(Source: Japan Times)

By Takashi Kitazume, Japan Times, Tokyo
Jun. 17--In the post-financial crisis world economic landscape, people are increasingly turning to emerging markets as the new engine of global growth. But are Japanese companies ready to compete in the changing environment?
Companies from industrialized nations will need to shift their research and development operations to those markets to better understand the different needs of local consumers, and Japanese firms appear to be lagging behind their leading competitors in that effort, experts from U.S. business schools said at a recent symposium in Tokyo.
Five scholars from American business schools took part in the May 29 symposium organized by the Keizai Koho Center under the theme, "Global economic crisis and challenges for Japanese corporations." Hideaki Miyajima, a professor at Waseda University's Graduate School of Commerce, served as moderator.
Growth forecasts for the coming decades clearly show that emerging markets, notably China and India, will be where the demand for new products and services is going to be, said Gautam Ahuja, a professor of business administration at University of Michigan Business School.
With their labor cost advantage, these countries have emerged as new hubs of global manufacturing and services. With the lower end of global manufacturing and services fast moving to the emerging markets, a typical answer from businesses in developed economies is that they will move up the food chain -- innovate and develop new technologies, he said.
"So if we accept this particular Darwinian logic of globalization, it would appear that there is a new division of labor. Japan, Europe and the United States serve as the innovative engine of the world economy while the emerging markets provide significantly cheaper, labor-based manufacturing and services," Ahuja said.
However, he noted, companies based in the emerging markets are "not going to respect" such a division of labor but are trying to take advantage of their proximity to consumers in those markets to "create innovations that are meaningful" to their customers.

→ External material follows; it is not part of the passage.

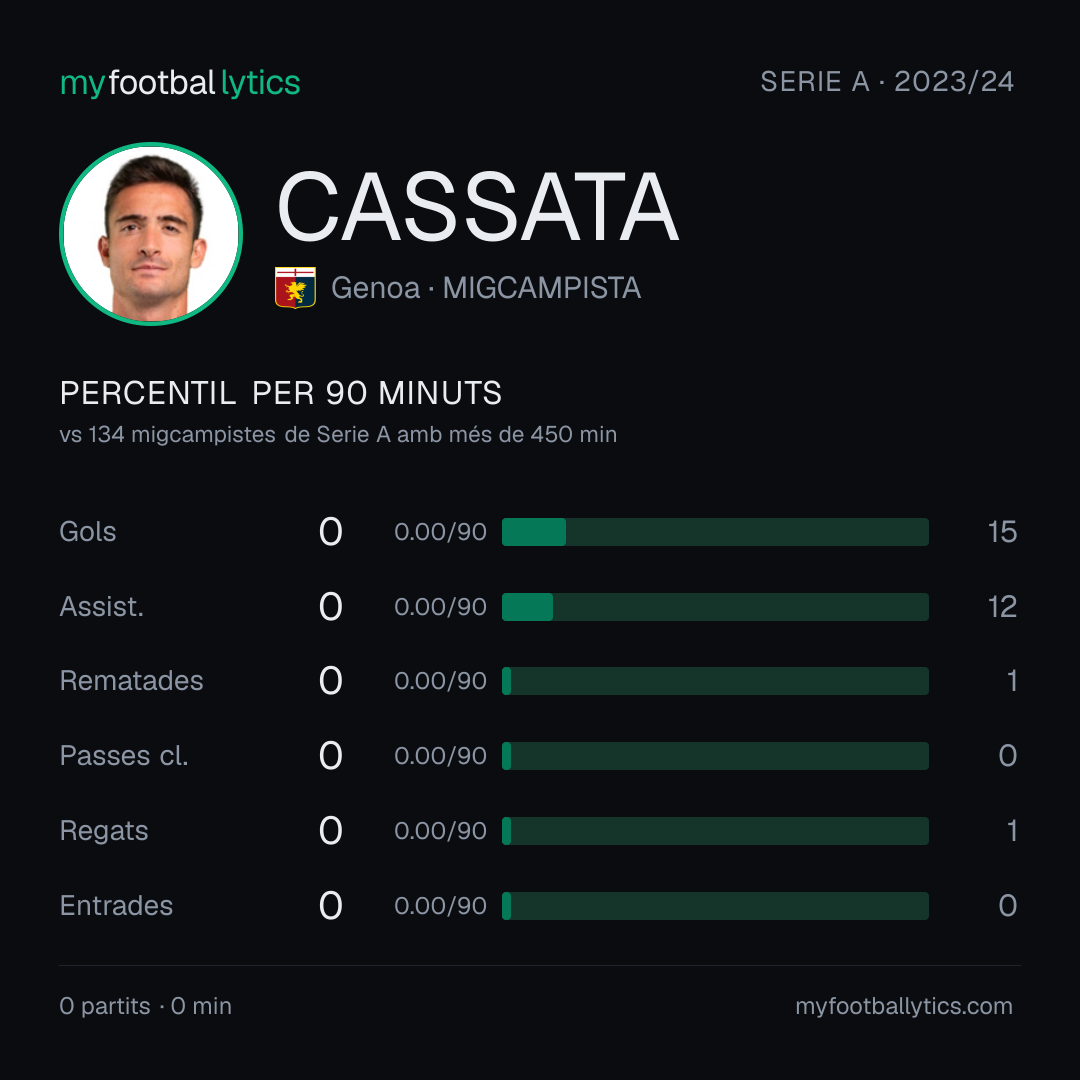Click the myfootballytics logo
This screenshot has width=1080, height=1080.
tap(180, 83)
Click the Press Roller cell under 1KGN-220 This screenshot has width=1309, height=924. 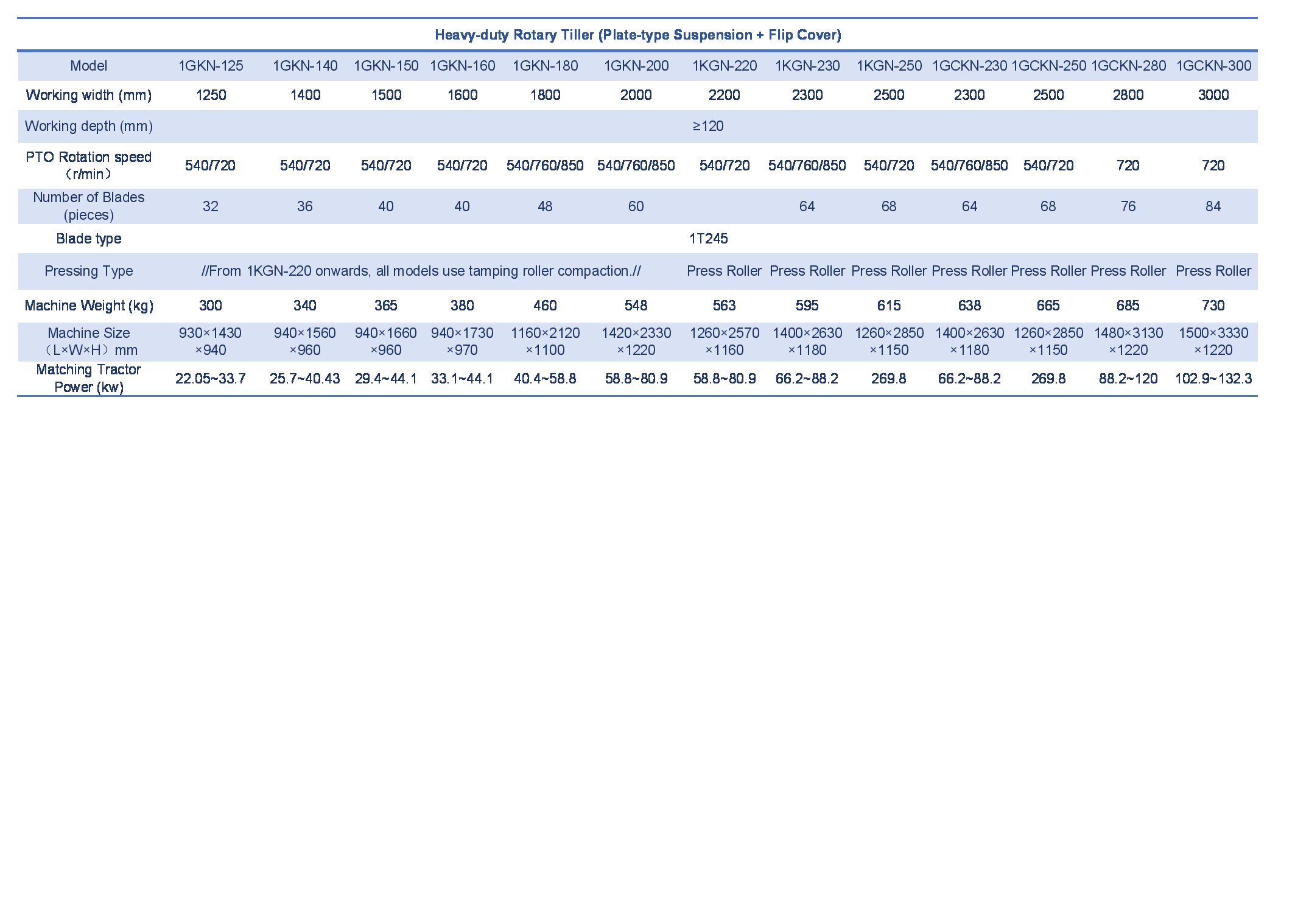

To cope with the new landscape of global demand, companies from developed countries need to compete among themselves to develop higher-value technologies and products, and also ensure that technologies "lead to products and services that the buyers in emerging markets find valuable," Ahuja said. But added to this fairly difficult task is that companies from the emerging markets will be trying to innovate and develop technologies for new products and services, he added.
"The question is," he said, "how well prepared are Japanese firms for this particular battle."
Successful innovation, Ahuja pointed out, is not about creating new products, but creating new products and services that users demand and buy. And that comes not just from the creation of wonderful technology but from a match between user needs and technologies, he said.
To understand what consumers need and want, "the innovator has to put himself in the context of the buyer, and understand the buyer's life and the buyer's needs from the buyer's perspective. You have to step into the buyer's shoes to understand what their world is about and what needs need to be satisfied," he said.
And this implies that firms that intend to become successful innovators in a globalizing world need to globalize their innovation efforts, and spread out their R & D activities across different countries, rather than concentrating them on one or two countries, Ahuja told the audience.